In these inflationary times, it's awfully hard for younger members of your family to get started with a new home or a new business.

You can help your children or grandchildren by giving them propertyy or even by lending them money to buy it.

You can lend some member of your family the money for a down payment on a home interest free. By making it a "demand" note (payable on your demand), the tax collectors won't hit you with a gift tax if you go over the $3,000 annual limit ($6,000 for a married couple.

Warning: Some state laws might put a time limitation on demand loans, allowing the right to sue for the money.

If you don't sue, then the tax people could conceivably consider your loan a gift. You can avoid this hassle by waiving the time limitation for the note.

You can also buy a small house or condominium apartment for some younger member of your family and lease it back. Part of the rent you charge can go toward building up a fund to cover the down payment when the younger family member buys the home back from you.

By working out one of these lease-purchase agreements with the younger family member, you can reap all sorts of tax benefits. And, the younger family member gets started on the road toward home ownership.

These deals can be tricky, so it's a good idea to have a lawyer help work out the contracts.

The Internal Revenue Service recently said it was going to crack down on taxpayers who rented homes to members of their family -- even though they charged fair market rents.

But members of Congress, responding to appeals from constituents, ordered IRS to lay off the family-rental business. In the new session of Congress, you can look for legislation aimed at protecting the right of families to rent property to sons, daughters, grandchildren and parents.

Another good way to help a younger member of your family, and help yourself to some tax savings, is to lend money or invest it in a small business venture. Money paid out to the young enterpreneur would, of course, not be considered a gift, providing it was within reasonable bounds.

Again, bringing a young member of your family into a business partnership or loaning money to a business venture can be tricky. Best have a lawyer draw up the necessary papers.

If, by chance, you have property that has greatly appreciated in value, you might consider giving some of it to your children or grandchildren. When they sell it, they will have to pay a tax on the profit -- but at a lower rate than the one you would have paid.

Some families have valuable heirlooms such as antique furniture, procelain art objects, silverware and paintings.

If you want to keep these things in the family and avoid big gift taxes on estate taxes later on, you might try giving one or two items away every year.

You can make gifts up to $3,000 a year ($6,000 for a couple) without having to pay a gift tax. Every year you designate what items go to what child or grandchild.

If they're too young and may not be able to care for the valued items, don't let the beneficiaries know you've transferred ownership until later on when they're more mature and responsible. A lawyer can tell you how to make the gifts and how to have the form letters filled in and notarized. h

Q. There are a lot of ads touting diamonds as a good investment. You send in your money, and they pick the "right" diamond for you. If you buy a diamond as an investment is there a regular market for selling them back?
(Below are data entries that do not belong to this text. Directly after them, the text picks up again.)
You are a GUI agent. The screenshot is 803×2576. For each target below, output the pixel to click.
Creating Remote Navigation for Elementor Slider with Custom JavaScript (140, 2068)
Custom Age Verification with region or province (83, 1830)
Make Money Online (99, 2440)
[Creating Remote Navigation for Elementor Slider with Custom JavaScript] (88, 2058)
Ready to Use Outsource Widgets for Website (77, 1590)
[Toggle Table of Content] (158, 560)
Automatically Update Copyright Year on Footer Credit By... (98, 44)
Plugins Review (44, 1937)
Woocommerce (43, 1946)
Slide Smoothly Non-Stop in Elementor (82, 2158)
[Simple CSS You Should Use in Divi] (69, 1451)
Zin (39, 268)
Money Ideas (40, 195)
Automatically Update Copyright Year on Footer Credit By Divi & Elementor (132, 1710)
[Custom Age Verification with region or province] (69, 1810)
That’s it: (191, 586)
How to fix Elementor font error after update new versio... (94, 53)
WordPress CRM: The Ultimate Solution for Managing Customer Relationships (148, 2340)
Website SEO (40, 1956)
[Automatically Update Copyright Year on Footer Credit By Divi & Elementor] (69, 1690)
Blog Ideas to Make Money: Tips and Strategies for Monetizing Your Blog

A. Not really. Some companies say they will buy back diamonds from their customers, but it's not a guaranteed deal. They can't guarantee a buy-back because they might not be in business X years from now when you want to sell.

Robert Crowningshield of the Gemological Institute of America says "diamonds are not really a good investment for the small investor." There's no formal market place to sell the stones once you've bought them, and they're all of different quality.

You can get "certificates" with diamond purchases, but these things are nothing more than a formal description of the gems. They do not fix any specific value. Buy daimonds for their beauty, for wearing, but don't buy them for investment unless you have a lot of money and can go for the best.